4. Reporting person is one of four trustees of a voting trust which is record owner of these Special Common shares and which files its holdings on a form 4. Of these shares, 5496.248 (73 earned pursuant to a dividend reinvestment plan) are owned by husband, 92155.185 (11745.185 earned pursuant to a dividend reinvestment plan) are held by reporting person and husband as custodian for children and 684960.425 (14963.425 earned pursuant to a dividend reinvestment plan) were contributed to a family partnership of which reporting person is a general partner. Reporting person disclaims beneficial ownership of the shares owned by husband and the shares held as custodian for children. Includes 8490.945 shares acquired pursuant to a dividend reinvestment plan.
Remarks:
Julie D. Mathews, by power of atty 03/03/2008
** Signature of Reporting Person Date
Reminder: Report on a separate line for each class of securities beneficially owned directly or indirectly.
* If the form is filed by more than one reporting person, see Instruction 4 (b)(v).
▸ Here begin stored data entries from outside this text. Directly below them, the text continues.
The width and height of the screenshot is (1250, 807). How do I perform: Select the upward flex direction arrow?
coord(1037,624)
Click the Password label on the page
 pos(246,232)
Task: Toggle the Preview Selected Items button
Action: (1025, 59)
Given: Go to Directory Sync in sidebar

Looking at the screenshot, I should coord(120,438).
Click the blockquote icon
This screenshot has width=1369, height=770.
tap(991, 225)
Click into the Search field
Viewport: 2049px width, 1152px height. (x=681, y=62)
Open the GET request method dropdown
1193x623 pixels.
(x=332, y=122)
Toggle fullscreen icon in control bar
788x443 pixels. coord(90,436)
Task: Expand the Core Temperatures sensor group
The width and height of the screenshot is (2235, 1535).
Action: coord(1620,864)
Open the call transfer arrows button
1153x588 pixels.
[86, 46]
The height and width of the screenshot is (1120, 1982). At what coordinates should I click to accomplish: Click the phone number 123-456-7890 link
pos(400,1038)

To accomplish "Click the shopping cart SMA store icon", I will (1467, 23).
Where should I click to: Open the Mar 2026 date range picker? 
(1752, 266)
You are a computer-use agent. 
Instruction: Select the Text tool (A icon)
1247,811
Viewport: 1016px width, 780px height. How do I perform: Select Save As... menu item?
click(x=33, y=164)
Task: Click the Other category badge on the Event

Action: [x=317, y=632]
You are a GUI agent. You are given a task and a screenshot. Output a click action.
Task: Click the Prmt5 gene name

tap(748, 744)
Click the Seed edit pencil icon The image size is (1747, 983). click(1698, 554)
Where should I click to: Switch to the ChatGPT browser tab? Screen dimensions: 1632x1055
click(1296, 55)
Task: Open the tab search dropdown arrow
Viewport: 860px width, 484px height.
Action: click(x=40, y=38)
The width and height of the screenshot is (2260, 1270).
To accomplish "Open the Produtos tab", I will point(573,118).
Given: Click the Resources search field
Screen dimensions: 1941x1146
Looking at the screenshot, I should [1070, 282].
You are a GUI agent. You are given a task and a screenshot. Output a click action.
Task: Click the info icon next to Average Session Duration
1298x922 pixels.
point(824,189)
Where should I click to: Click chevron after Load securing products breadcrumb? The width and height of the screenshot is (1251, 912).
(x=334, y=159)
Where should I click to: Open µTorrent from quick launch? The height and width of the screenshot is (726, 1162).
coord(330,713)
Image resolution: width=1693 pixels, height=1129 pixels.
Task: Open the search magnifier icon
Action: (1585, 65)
** Intentional misstatements or omissions of facts constitute Federal Criminal Violations See 18 U.S.C. 1001 and 15 U.S.C. 78ff(a).
Note: File three copies of this Form, one of which must be manually signed. If space is insufficient, see Instruction 6 for procedure.
Persons who respond to the collection of information contained in this form are not required to respond unless the form displays a currently valid OMB Number.